Regulatory Affairs Coordinator - VESPER

• Prepare and submit IRB applications, amendments, continuing reviews, reportable events, and study closures.
• Lead Human Research Protections Office (HRPO) submission, review, and response processes, ensuring compliance with sponsor-specific requirements, timelines, and standards.
• Provide regular status updates to the PI and project leadership; surface risks and mitigation strategies proactively.
• Prepare study update materials that are necessary for meeting project milestone required by University partner and funding sponsor.
• Maintain a current regulatory binder including approvals, protocol versions, consent forms, training, and essential documents.
• Maintain study logs, personnel training records, and credentialing documentation.
• Coordinate communications with investigators, study teams, and IRB staff to facilitate timely approvals and minimize amendment delays.
• Maintain complete, accurate, and auditable records aligned with institutional, sponsor, and regulatory standards.
• Conduct periodic self-checks to prepare for audits/monitoring visits.
• Coordinate with sponsor monitors/auditors and respond to regulatory inquiries, deviations, and corrective actions.
• Administer participant payments, ensuring accuracy, timeliness, and proper documentation.
• Maintain participant payment logs, reconcile disbursements with study visit completion, and support audit readiness.
• Coordinate with study manager to track budgets, forecast spend rates and resolve discrepancies; generate periodic financial reports for PI and sponsor.
• Implement internal controls for payment workflows and handle escalations.
• Monitor study supply levels, track inventory, and initiate procurement of study materials and equipment.
• Serve as the study's primary point of contact with HJF for administrative, contractual, and financial processes.
• Support SOP development and process improvements to streamline regulatory and financial workflows.
• Coordinate internal approvals, ensure alignment with organizational policies, and support sponsor billing requirements.
• Perform other duties as assigned by the supervisor to support research compliance and regulatory operations.

Join the HJF Team!

HJF is seeking a Regulatory Affairs Coordinator to be responsible for assisting in the compliance of HJF research programs with applicable local, state, and federal regulations for human subjects research and the Health Insurance Portability and Accountability Act (HIPAA). This is the first level in the Regulatory Affairs series.

This position will be in support of the Complex Exposure Threats Center of Excellence (CETCE) at the VA Medical Center in Washington, DC. The Regulatory Affairs Coordinator will support the center's human subjects research portfolio focused on environmental exposures and health outcomes, by preparing, submitting, and managing regulatory documentation; ensuring compliance with institutional, federal, and sponsor requirements; and assisting with study budget and supply management.
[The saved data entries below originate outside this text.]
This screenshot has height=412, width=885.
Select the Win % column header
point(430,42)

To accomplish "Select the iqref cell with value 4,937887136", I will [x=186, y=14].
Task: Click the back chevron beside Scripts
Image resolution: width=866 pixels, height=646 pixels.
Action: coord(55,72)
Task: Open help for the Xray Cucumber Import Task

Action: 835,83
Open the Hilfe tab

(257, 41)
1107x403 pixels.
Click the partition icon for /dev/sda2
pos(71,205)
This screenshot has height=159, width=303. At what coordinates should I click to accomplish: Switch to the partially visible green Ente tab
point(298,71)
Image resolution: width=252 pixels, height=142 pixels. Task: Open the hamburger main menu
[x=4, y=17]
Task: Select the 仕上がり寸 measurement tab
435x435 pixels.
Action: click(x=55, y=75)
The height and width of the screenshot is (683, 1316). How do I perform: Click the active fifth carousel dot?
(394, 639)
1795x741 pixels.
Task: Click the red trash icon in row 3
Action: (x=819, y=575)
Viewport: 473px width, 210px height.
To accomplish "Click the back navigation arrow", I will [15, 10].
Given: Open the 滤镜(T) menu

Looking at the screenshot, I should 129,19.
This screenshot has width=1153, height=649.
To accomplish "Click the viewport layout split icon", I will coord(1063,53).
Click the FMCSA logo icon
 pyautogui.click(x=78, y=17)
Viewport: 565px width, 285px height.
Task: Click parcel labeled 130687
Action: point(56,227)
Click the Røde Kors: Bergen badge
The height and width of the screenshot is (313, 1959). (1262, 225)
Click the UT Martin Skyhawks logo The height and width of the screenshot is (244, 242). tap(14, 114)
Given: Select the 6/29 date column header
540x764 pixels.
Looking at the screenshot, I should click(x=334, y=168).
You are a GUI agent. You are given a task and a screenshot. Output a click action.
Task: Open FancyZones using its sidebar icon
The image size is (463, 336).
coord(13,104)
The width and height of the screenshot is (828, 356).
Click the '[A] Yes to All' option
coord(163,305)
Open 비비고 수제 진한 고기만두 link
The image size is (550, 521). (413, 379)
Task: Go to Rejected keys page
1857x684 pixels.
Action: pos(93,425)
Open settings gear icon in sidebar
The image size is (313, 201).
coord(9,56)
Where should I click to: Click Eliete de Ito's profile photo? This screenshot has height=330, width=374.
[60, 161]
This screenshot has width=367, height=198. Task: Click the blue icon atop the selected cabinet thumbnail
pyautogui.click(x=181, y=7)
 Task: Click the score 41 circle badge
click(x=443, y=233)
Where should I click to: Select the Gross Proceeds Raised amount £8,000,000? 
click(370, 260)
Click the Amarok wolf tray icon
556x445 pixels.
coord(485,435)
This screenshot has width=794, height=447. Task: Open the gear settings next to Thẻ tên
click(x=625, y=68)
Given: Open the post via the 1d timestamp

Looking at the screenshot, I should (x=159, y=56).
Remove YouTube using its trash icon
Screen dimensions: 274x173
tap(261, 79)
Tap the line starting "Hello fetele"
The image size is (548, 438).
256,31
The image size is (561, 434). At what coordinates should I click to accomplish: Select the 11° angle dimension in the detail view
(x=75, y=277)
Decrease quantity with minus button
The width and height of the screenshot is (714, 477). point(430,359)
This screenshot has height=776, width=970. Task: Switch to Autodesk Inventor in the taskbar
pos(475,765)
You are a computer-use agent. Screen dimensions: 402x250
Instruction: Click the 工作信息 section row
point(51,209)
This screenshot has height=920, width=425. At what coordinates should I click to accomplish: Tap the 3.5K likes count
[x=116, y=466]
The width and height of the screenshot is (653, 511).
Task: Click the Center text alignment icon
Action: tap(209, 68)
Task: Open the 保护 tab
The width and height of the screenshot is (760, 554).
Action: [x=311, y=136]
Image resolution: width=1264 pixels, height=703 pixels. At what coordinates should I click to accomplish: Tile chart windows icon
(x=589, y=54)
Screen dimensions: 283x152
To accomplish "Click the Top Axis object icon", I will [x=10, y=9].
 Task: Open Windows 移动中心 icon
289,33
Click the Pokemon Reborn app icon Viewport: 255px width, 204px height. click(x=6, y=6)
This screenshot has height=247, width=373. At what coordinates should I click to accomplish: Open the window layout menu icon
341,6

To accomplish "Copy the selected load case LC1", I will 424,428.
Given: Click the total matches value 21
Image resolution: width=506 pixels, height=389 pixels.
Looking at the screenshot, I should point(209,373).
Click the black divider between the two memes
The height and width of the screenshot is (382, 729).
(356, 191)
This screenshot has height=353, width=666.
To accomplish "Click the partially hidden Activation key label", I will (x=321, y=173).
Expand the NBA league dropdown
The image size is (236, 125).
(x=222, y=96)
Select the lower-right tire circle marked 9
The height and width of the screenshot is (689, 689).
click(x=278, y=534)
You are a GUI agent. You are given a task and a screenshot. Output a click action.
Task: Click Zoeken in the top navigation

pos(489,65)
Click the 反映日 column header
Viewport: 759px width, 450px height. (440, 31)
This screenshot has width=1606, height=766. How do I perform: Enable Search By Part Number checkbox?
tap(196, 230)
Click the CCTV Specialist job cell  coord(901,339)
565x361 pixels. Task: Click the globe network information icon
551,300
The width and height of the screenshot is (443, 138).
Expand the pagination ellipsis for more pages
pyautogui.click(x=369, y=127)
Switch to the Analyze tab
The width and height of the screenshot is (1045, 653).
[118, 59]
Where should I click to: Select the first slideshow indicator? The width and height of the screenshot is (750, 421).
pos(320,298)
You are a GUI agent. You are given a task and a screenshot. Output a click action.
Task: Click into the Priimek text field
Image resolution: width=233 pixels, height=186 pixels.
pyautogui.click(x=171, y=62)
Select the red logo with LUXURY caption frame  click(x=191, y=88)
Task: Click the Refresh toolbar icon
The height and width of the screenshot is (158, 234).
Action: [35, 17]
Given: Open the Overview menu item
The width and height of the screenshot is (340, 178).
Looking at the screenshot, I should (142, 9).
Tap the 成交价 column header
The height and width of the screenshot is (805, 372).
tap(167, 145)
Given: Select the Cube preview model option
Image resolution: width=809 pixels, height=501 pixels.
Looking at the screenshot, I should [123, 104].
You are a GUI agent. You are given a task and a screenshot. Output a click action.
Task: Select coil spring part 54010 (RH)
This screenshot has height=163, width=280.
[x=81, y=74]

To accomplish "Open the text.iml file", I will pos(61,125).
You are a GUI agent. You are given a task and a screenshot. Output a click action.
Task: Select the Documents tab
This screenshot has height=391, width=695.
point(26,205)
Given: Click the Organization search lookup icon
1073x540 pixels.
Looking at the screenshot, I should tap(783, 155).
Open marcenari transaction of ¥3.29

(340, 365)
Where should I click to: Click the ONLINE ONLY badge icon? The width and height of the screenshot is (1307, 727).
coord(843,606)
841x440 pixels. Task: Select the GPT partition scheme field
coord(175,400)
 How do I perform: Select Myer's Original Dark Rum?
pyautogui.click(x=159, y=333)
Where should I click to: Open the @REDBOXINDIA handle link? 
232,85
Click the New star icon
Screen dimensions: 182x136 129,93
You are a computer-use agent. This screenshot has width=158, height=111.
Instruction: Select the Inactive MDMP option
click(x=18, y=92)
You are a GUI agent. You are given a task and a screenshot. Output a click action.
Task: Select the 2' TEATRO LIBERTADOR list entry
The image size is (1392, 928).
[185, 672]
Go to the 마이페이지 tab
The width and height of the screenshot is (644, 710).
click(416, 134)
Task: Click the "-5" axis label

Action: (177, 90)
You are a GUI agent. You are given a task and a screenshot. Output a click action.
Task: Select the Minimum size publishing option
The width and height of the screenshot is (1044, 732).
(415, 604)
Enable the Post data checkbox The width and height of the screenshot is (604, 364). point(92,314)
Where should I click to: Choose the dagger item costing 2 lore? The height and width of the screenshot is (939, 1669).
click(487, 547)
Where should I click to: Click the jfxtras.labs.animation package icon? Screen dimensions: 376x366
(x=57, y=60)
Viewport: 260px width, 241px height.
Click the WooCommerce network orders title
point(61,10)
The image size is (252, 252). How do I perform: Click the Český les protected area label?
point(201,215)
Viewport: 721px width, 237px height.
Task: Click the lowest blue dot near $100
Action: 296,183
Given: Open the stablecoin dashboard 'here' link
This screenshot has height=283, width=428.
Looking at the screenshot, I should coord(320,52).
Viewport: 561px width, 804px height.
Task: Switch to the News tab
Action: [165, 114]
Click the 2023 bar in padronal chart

This role is responsible for Institution Review Board (IRB) submissions, informed consent oversight, regulatory documentation management, supply tracking, ongoing study compliance, supply inventory, and study budget oversight. The position works closely with investigators, study coordinators, and the DC VA medical center's IRB team to ensure timely approvals and efficient study operations.

The Henry M. Jackson Foundation for the Advancement of Military Medicine (HJF) is a nonprofit organization dedicated to advancing military medicine. We serve military, medical, academic and government clients by administering, managing, and supporting preeminent scientific programs that benefit members of the armed forces and civilians alike. Since its founding in 1983, HJF has served as a vital link between the military medical community and its federal and private partners. HJF's support and administrative capabilities allow military medical researchers and clinicians to maintain their scientific focus and accomplish their research goals.